Por favor, reproduza sem alterações o trecho do diário da quarentena que começa nas palavras "Dados alarmantes, gráficos" e vai até "nosso ninho interior.", inclusive.

◆ Texto fornecido
= = = = = = =
DIÁRIO DA
QUARENTENA
O lugar do outro
Mary Arantes
empresária
É indescritível a magnitude do que temos vivido. Num futuro muito próximo, seremos testemunhos desse tempo, do confinamento, do exílio domiciliar, do tempo de luta contra um inimigo invisível.
Quem gostar de escrever que o faça, quem for criador, crie, quem for contador de histórias que conte e grave, tudo isso será farto material para estudos e futuros documentários. Registrem suas emoções.
Imagino o que farão com os dados de hoje os filósofos, economistas, cientistas, sociólogos e antropólogos, quantas análises fabulosas, ou não, surgirão desse período.
Dados alarmantes, gráficos inesperados!
Angústia, apreensão, espanto, depressão, riso, piadas, choro, tudo isso faz parte do processo de elaboração do que temos vivido. Normal que estejamos assim. Fomos pegos de surpresa, sem nenhum manual de instrução. Cada dia virá com seu novo conteúdo, com seu Kinder Ovo e sua surpresinha, nem sempre agradável.
Ficar em casa, mais do que nunca, me faz refletir sobre a certeza absoluta de que tudo o que virá será de dentro pra fora. Casa como metáfora do nosso ninho interior.
Tenho procurado ler e acompanhar Instagrans, que me contam realidades diferentes da minha, como o do Lá da Favelinha. No primeiro vídeo que gravaram sobre o coronavírus, falam da quarentena como privilégio de classe. Falam da realidade da favela, do significado da palavra aglomerado, local onde famílias vivem amontoadas em quartos, com risco de contaminação social muito maior.
Já parou pra pensar nas pessoas que trabalham no comércio informal? Aquelas que têm como única fonte de renda a exposição ao corre-corre das ruas? Como vai ficar o vendedor de pipoca, o engraxate, o baleiro, pessoas que precisam de passantes, se a cidade está deserta?
= = = = = = =
◆ Trecho dos dados
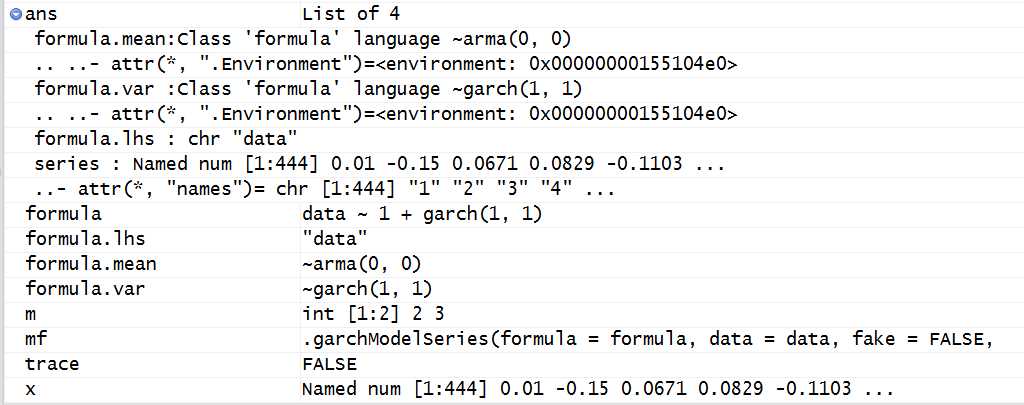Select the series Named num line
The height and width of the screenshot is (405, 1024).
pos(379,164)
= = = = = = =
◆ Solução completa
Dados alarmantes, gráficos inesperados!
Angústia, apreensão, espanto, depressão, riso, piadas, choro, tudo isso faz parte do processo de elaboração do que temos vivido. Normal que estejamos assim. Fomos pegos de surpresa, sem nenhum manual de instrução. Cada dia virá com seu novo conteúdo, com seu Kinder Ovo e sua surpresinha, nem sempre agradável.
Ficar em casa, mais do que nunca, me faz refletir sobre a certeza absoluta de que tudo o que virá será de dentro pra fora. Casa como metáfora do nosso ninho interior.